Solution: Check power supply is stable 3.3V
Verify DHT11 data line is pulled up with 10kΩ resistor
DHT11 data line might be too far from ESP32 (keep under 3 meters)

Issue 5: MQ135 readings unstable

Solution: Let MQ135 warm up for 20+ seconds after power-on
Ensure steady 3.3V power supply
Avoid placing near heat sources or AC vents

Issue 6: GP2Y1010AU0F returns 0 or very high values

Solution: Check LED pulse timing (should be exactly 280µs)
Verify 5V power to sensor
Clean the sensor lens (dust accumulation affects reading)

Issue 7: Dashboard shows "Disconnected"

Solution: Check browser console for Firebase errors (F12)
Verify Firebase config in HTML matches database URL
Check if Firebase project allows anonymous reads

Best Practices

Practice 1: Power Supply

Use stable 5V power supply (not shared with other devices)
Keep power supply near the breadboard (short cables)

Practice 2: Sensor Placement

Keep sensors away from direct sunlight (except outdoors)
Don't place near heat sources or AC vents
Allow air to flow freely around sensors
Keep humidity sensor away from water/moisture

Practice 3: WiFi

Position ESP32 in area with good WiFi signal (> -70 dBm)
Avoid placing inside metal enclosures
Keep antenna (on ESP32) away from other electronics

Practice 4: Data Quality

Initial 20 seconds after power-on, readings might be unstable (let MQ135 warm up)
Take multiple readings and average them (code already does this)
Periodically validate readings against known standards

Practice 5: Maintenance

Check connections monthly for oxidation
Replace DHT11 every 2-3 years (sensor drift)
Clean dust sensor lens annually
Check battery/power supply annually

Conclusion

This IoT Environmental Monitoring System represents a complete, end-to-end solution for environmental awareness.
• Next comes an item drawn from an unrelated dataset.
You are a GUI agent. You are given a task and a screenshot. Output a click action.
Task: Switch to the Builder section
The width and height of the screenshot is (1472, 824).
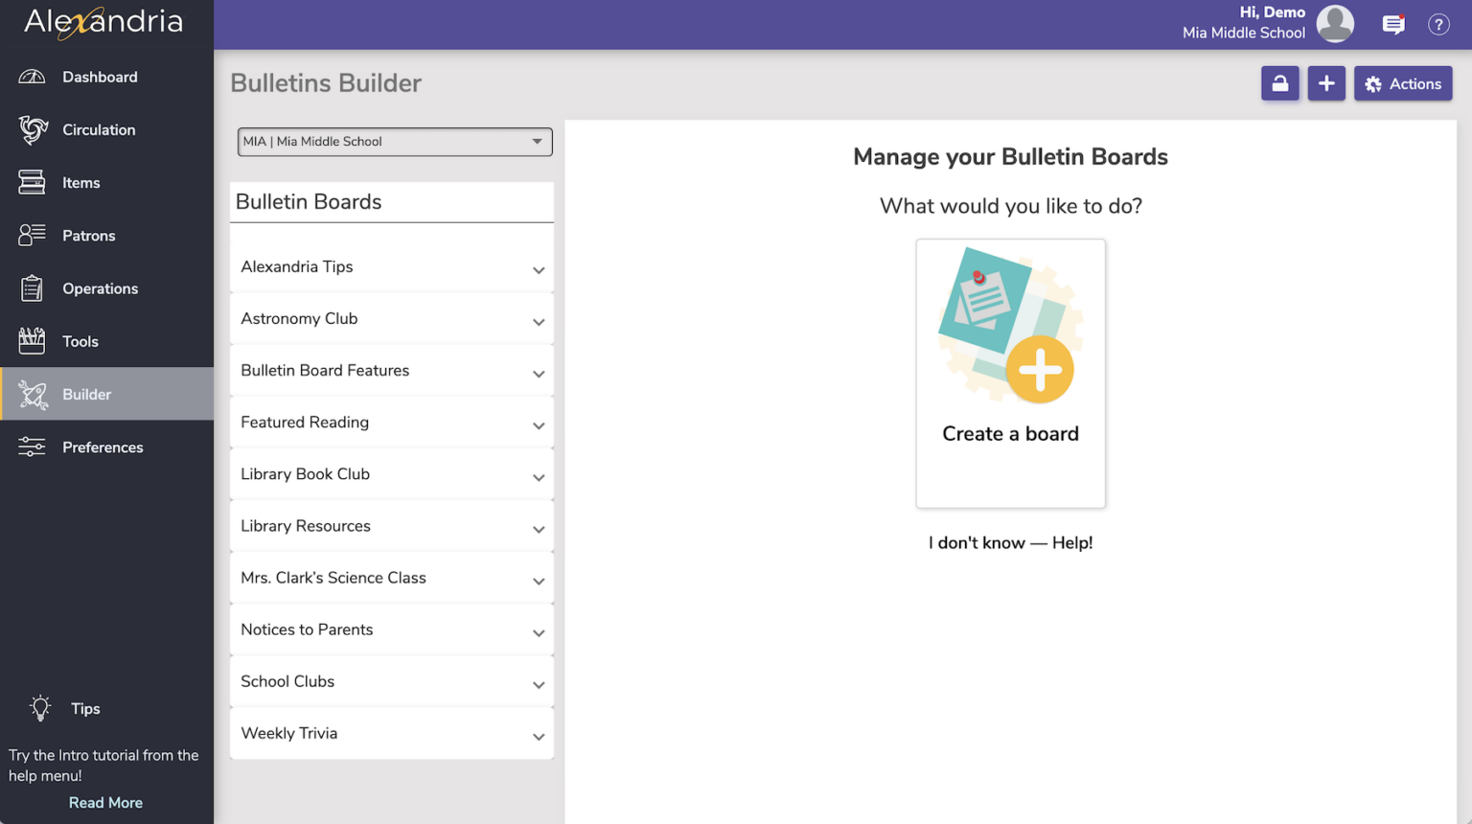coord(87,394)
From the carefully calibrated sensors that measure your physical environment, through the intelligent ESP32-C6 that processes the data, to the Firebase cloud backend that stores and serves it, every component works together seamlessly.

What makes this system special is its balance of affordability, ease of use, and power. You get professional-grade monitoring capabilities without the professional-grade price tag. Whether you're protecting pharmaceutical inventory, optimizing a greenhouse, or simply curious about your environment, this system has you covered.

The modular design means you can start simple and expand. Add multiple ESP32s in different locations. Integrate with other smart home systems. Build dashboards for specific use cases. The possibilities are extensive.

Most importantly, this system demystifies IoT technology. By building and deploying it, you understand how data flows from physical sensors to cloud databases to web dashboards.